While Google's Gemma 4 focuses on multimodality and integration into the Google ecosystem, Qwen3.6 bet on performance in agentic coding and tool use — areas where developers feel the most pain. The result? On SWE-bench, Qwen3.6 surpasses Gemma by 21 percentage points. That's not a small difference.

Proprietary models are currently dominated by Claude Sonnet 4.5 and GPT-4o, but Qwen3.6 is catching up and surpasses them on some specific benchmarks — and it does so for free, locally, without token fees.

Can I use Qwen3.6-35B-A3B commercially for free?

Yes. The model is released under the Apache 2.0 license, which permits commercial use without fees and without the need to disclose source code. The only condition is to maintain attribution of the model's origin in the documentation.

What hardware do I need to run Qwen3.6 locally?
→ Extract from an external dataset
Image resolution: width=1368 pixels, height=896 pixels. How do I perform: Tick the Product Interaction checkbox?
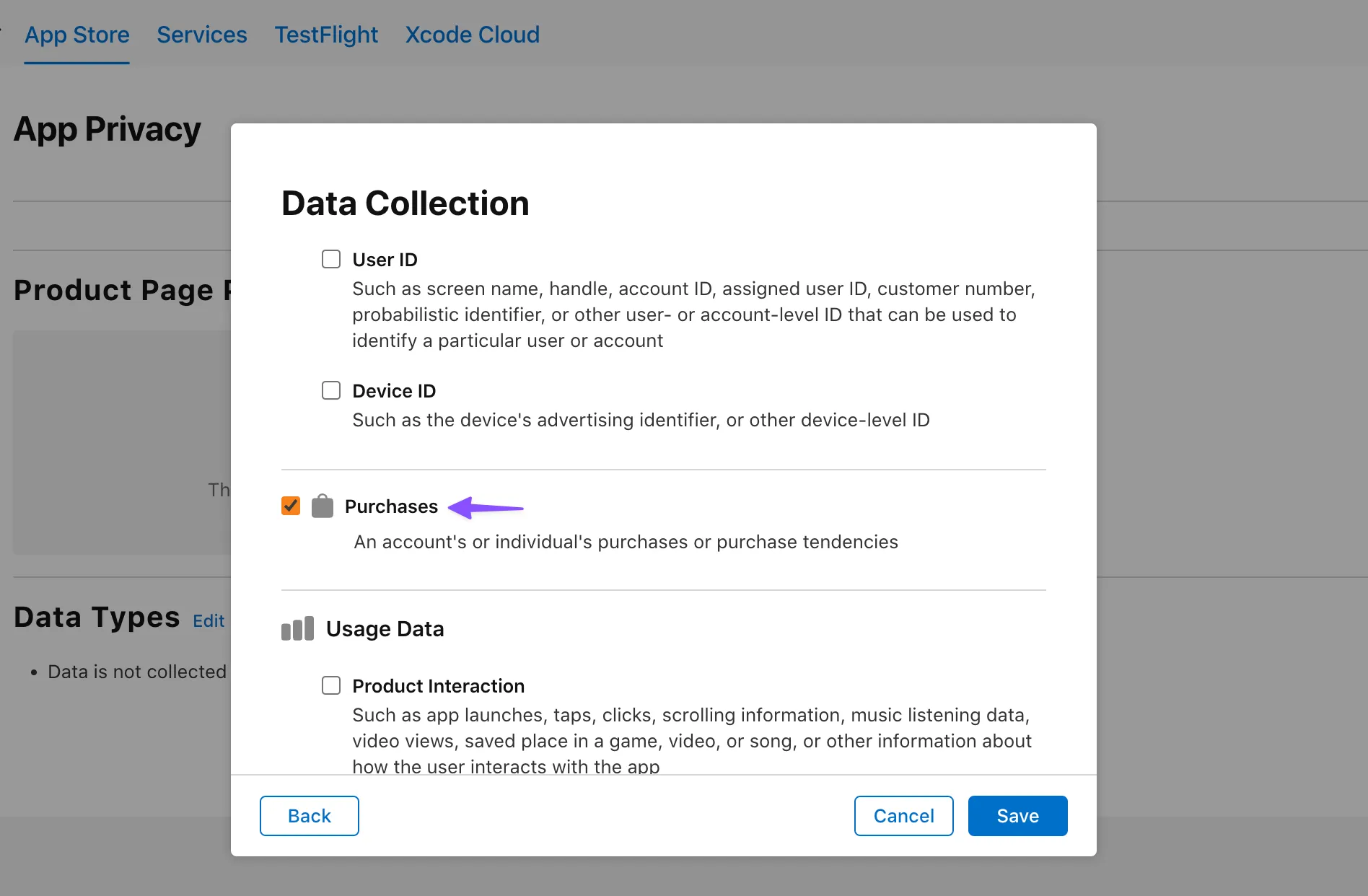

Minimum requirements are 64 GB RAM (e.g., MacBook Pro M3 Max) or an NVIDIA RTX 4090 graphics card with 32 GB VRAM. On an RTX 4090 via Unsloth GGUF, the model generates over 120 tokens per second. For production deployment, multiple GPUs are recommended for parallel processing of requests.

How well does Qwen3.6 handle Czech?

The model declares support for over 100 languages, including Czech. It is strongest in technical English-language tasks — coding, analysis, and agentic workflows. For Czech texts and documents, it performs well, but top models like Claude or GPT-4o still lead in the linguistic nuances of Czech.